Da ambedue, infatti, viene una condanna agli atti di terrorismo e di violenza che hanno portato alla morte a Bengasi dell'ambasciatore Usa Chris Stevens, ma anche al film blasfemo su Maometto, prodotto negli Usa, che li ha innescati.
È significativo che, per farlo, Napolitano citi la Costituzione («Nessuno può essere discriminato sulla base del sesso, della religione e dell'appartenenza a una minoranza etnica») e Morsi il Corano («Chi uccide un uomo, uccide il mondo intero»).
Per il presidente italiano bisogna «sbarazzare il campo da pericoli di risposte terroristiche irrazionali di fronte a deprecabili offese verso il credo religioso». A Morsi Napolitano dice di aver «particolarmente apprezzato» il fatto che il nuovo Egitto abbia confermato come «principio numero uno quello dell'uguaglianza dei diritti tra tutti i cittadini», senza discriminazioni tra confessioni religiose, tra uomo e donna e tra minoranze etniche.
Morsi definisce quelle dei musulmani integralisti contro gli Usa «azioni puerili e irresponsabili che non hanno altro effetto se non allontanare l'attenzione del mondo dai veri problemi, come la situazione siriana e la questione palestinese».

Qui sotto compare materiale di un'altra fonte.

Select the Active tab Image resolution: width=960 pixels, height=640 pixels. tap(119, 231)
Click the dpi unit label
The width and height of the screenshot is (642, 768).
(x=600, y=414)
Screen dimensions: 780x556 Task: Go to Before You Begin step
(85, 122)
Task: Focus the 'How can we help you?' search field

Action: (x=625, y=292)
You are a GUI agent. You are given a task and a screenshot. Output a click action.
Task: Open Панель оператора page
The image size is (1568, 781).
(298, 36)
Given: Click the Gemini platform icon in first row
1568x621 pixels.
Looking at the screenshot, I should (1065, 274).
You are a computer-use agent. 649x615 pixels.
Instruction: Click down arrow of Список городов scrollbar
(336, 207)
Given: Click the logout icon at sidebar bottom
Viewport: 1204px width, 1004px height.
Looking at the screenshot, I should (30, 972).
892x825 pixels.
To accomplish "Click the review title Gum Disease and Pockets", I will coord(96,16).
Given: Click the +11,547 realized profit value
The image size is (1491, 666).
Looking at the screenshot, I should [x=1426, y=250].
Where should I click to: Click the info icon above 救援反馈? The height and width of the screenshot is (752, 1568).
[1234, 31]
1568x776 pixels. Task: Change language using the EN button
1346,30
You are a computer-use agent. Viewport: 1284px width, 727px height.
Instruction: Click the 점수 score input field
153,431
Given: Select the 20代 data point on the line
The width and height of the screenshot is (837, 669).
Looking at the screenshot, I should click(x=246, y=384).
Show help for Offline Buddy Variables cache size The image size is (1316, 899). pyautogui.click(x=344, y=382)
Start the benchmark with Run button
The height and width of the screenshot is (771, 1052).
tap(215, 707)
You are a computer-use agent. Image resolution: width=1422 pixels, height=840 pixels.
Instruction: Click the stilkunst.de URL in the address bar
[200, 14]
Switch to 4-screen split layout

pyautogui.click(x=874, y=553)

Mentre continuano le manifestazioni in tutto il mondo musulmano contro il film e, mentre al Cairo la tensione cresce attorno alla sede diplomatica Usa, Morsi lancia un appello dalla tv di Stato del suo Paese, dicendo che è dovere dei buoni musulmani proteggere le ambasciate e i diplomatici stranieri. Ma al Quirinale il presidente egiziano aggiunge: «Ci aspettiamo che tutti, Usa compresi, siano contro tali tentativi perniciosi di provocazione».
Nell'incontro tra i due capi di Stato si parla di pace in Medio Oriente, di amicizia tra Italia ed Egitto, della grave situazione in Siria. Napolitano riferisce di aver detto a Morsi che l'Italia ripone «grandissima fiducia e speranza» nelle rivoluzioni arabe e «non c'è dubbio che quella egiziana sia al primo posto per la sua importanza come Paese e per il ruolo cruciale che svolge nell'intera regione». L'amicizia verso il mondo arabo, aggiunge, è sempre stata «una costante della politica estera italiana».
La linea è la stessa nelle parole di Morsi: «La pace nel mondo ha bisogno di rispetto reciproco da parte di tutte le religioni».